Au programme (non définitif), des airs connus extraits d'opéras, d'opérettes, de comédies musicales ...
- Amour et folie : final des Noces de Figaro (W.A. Mozart)

Les Noces de Figaro, l'opéra emblématique de Wolfgang Amadeus Mozart, est une œuvre où l'amour et la folie s'entrelacent dans un tourbillon de passions et de quiproquos. À travers des personnages hauts en couleur et des situations comiques savamment orchestrées, Mozart nous entraîne dans une exploration légère et vive des relations humaines. La magie de l'amour imprègne l'œuvre, la dynamique de l’amour conduit tous les personnages.

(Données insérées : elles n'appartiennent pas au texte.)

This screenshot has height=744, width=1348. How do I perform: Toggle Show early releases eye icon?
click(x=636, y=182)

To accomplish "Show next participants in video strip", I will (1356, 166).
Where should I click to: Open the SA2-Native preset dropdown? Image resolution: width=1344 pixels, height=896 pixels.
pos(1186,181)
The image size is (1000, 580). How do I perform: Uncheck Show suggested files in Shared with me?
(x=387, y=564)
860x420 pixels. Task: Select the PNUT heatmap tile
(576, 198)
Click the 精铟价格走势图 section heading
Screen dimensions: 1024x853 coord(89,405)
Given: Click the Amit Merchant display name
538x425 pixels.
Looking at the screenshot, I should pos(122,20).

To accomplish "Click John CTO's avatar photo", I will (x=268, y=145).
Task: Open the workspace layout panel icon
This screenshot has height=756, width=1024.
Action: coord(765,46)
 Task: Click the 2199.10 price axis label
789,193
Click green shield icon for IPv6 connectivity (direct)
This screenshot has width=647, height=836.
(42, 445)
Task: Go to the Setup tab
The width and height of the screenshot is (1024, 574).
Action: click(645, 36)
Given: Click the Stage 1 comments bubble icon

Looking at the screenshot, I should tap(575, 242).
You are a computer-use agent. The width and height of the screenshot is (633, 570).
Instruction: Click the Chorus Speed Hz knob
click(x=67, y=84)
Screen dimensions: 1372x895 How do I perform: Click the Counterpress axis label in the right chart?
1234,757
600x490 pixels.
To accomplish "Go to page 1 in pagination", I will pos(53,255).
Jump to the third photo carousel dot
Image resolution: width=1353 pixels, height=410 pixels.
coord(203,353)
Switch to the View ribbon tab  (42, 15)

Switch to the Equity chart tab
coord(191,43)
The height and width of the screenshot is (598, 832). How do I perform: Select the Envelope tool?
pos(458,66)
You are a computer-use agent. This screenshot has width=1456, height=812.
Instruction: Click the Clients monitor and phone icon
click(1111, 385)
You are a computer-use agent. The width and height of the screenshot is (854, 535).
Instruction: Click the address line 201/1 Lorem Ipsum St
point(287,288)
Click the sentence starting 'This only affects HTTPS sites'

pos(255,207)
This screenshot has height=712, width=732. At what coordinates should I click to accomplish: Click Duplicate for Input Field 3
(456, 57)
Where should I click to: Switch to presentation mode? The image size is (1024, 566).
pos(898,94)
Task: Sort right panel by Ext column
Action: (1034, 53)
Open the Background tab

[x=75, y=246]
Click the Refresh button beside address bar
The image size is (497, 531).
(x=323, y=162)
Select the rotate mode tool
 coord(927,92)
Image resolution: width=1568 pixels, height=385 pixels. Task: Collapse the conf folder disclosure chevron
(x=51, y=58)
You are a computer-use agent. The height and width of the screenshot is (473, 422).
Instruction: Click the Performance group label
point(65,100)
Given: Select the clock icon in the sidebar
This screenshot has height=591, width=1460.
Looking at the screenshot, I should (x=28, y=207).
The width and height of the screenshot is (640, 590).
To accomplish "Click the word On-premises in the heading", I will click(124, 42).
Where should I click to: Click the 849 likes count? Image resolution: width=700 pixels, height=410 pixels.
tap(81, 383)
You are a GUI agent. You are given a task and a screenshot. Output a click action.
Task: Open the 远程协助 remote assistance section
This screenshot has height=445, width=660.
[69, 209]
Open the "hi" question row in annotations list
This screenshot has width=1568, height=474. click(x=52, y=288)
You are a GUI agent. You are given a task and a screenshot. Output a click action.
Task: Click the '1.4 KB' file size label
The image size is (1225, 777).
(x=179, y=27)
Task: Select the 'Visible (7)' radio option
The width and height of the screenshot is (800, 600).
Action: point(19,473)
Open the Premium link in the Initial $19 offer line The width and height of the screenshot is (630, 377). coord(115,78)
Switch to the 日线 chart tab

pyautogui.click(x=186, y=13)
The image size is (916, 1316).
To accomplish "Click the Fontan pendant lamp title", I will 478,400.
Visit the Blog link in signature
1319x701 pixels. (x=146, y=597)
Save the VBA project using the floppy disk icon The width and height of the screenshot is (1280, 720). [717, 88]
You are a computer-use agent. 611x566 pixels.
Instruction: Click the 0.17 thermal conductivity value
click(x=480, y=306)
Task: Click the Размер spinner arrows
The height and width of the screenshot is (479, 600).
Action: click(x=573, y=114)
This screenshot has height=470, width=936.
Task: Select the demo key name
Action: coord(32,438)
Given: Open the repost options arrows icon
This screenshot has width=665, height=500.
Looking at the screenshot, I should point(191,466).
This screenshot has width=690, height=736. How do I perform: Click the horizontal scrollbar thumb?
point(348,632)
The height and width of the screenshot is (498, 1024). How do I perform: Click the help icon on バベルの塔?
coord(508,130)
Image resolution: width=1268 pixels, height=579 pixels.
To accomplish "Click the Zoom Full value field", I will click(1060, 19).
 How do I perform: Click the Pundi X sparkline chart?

Cette comédie musicale a eu un impact considérable sur la culture musicale, grâce à une musique qui a enchanté bien des cœurs depuis des siècles. Le choeur final Amour et folie ... tout finira bien ! résume à lui seul l'ambiance excessive et désordonnée qui règne dans cet opéra.
- Va, pensiero : air des esclaves hébreus extrait de Nabucco (G. Verdi)

« Va, pensiero » : le chant qui donne de l’espoir ! Imaginez un groupe de personnes loin de chez elles, tristes mais pleines de courage. Dans l’opéra Nabucco de Verdi, les Hébreux, exilés à Babylone, chantent Va, pensiero pour se souvenir de leur belle Jérusalem. Même s’ils sont loin, leur cœur reste fort et leur espoir, vivant ! Cette mélodie, à la fois douce et puissante, a traversé les siècles. Elle parle de nostalgie, mais aussi de la force de rêver à un retour meilleur. En Italie, ce chœur est adoré : il rappelle que, même dans les moments difficiles, on peut trouver de la beauté et de l’unité. Alors, quand vous l’écoutez, laissez-vous porter par cette musique qui donne des frissons et du courage ! Et si vous fermez les yeux, vous pouvez presque voir ces esclaves lever la tête, fiers et déterminés.
- Vers tes autels, Jupin, nous accourons joyeux : extrait de La belle Hélène (J. Offenbach)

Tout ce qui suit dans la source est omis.